Õilme Võro

Personal information
- Nationality: Estonian
- Born: 2 January 1996 (age 30) Võru, Estonia

Sport
- Sport: Athletics
- Event(s): 60m, 100m

= Õilme Võro =

Estonian athlete

Õilme Võro (born 2 January 1996) is an Estonian track and field athlete who competes as a sprinter. She is a multiple time national champion, as well as being the national record holder over 60 metres.

==Career==
Vōro set a new personal best of 7.32 at the Estonian Indoor championships in February. On March 3, 2023 Vōro set a new 60m personal best and national record 7.31 to qualify for the semi-finals at the 2023 European Athletics Indoor Championships in Istanbul, Turkey. In the semi-finals Vōro ran 7.29 to equal the national record of Ksenija Balta.

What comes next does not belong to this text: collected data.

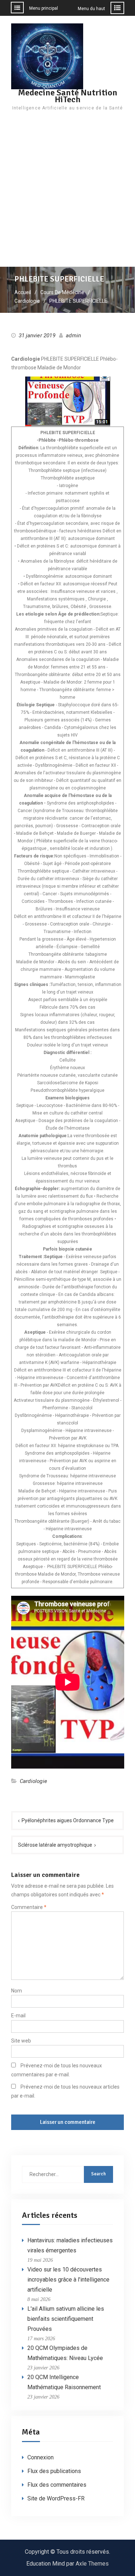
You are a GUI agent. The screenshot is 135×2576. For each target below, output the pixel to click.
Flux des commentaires (56, 2484)
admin (73, 335)
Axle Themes (92, 2563)
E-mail (18, 2015)
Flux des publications (54, 2471)
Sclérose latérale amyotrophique (55, 1845)
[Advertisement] (67, 195)
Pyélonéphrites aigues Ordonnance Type (68, 1820)
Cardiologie (33, 1781)
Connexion (40, 2457)
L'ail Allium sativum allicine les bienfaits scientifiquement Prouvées (65, 2318)
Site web (21, 2041)
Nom (16, 1991)
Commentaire (28, 1907)
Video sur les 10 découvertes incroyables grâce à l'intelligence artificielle (68, 2279)
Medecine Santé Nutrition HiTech (67, 96)
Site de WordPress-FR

In January 2024, she ran 7.34 seconds for the 60 metres in Tampere. She and sprint hurdler Diana Suumann were both selected for the 2024 World Athletics Indoor Championships in Glasgow, Scotland, the first time Estonia had been represented at a global championships by two female sprinters at the same time, with both being coached by the experienced Tiina Torop. She reached the semi-finals of the championships, with a new national record time of 7.24 seconds. She was named in the Estonian team for the 4 x 100 metres relay team for the 2024 2024 World Athletics Relays in Nassau, Bahamas, but was ruled out of the championships with injury. She won the Motonet GP in Joensuu, Finland in July 2021 with a wind assisted run of 11.48 seconds (+2.1 m/s). Competing in Kärdla in August 2024, she won the women's 100 metres race in 11.33 seconds, two hundredths of a second faster than the Estonian record held by Ksenija Balta since 2014. However, Võro was denied by a tailwind of +2.1 m/s from claiming the national record.

==Personal life==
She was named after her grandmother. Alongside her athletics career she worked as a make-up artist.